───── Records for this exercise ─────
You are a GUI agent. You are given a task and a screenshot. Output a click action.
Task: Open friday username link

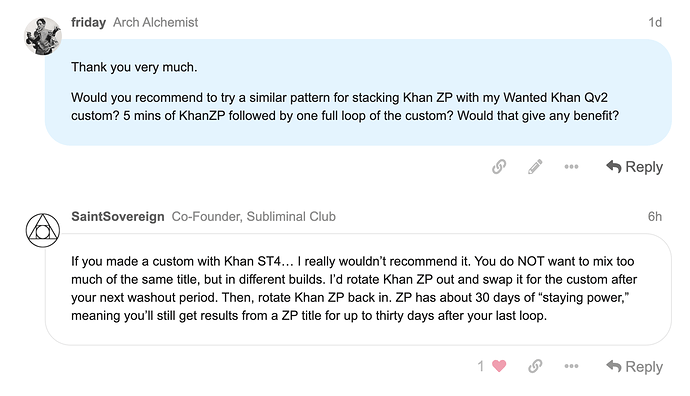click(88, 22)
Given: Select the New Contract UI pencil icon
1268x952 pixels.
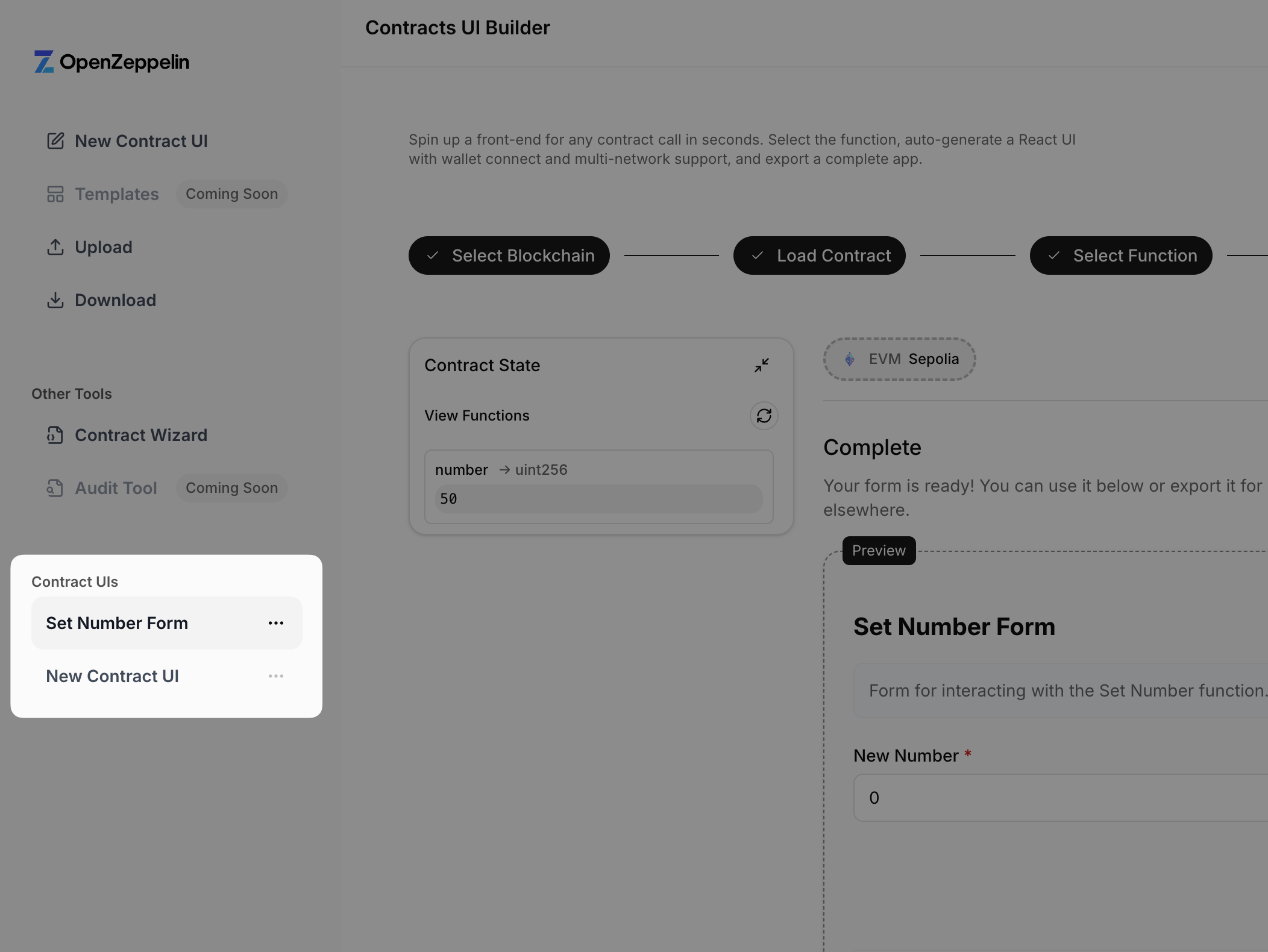Looking at the screenshot, I should coord(55,140).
─────
**Exercise objective:**
Without the pictures, restate all of the entries word for word.

**Task answer:**
You are a GUI agent. You are given a task and a screenshot. Output a click action.
Task: Open friday username link

click(88, 22)
Given: Select the New Contract UI pencil icon
1268x952 pixels.
Looking at the screenshot, I should coord(55,140).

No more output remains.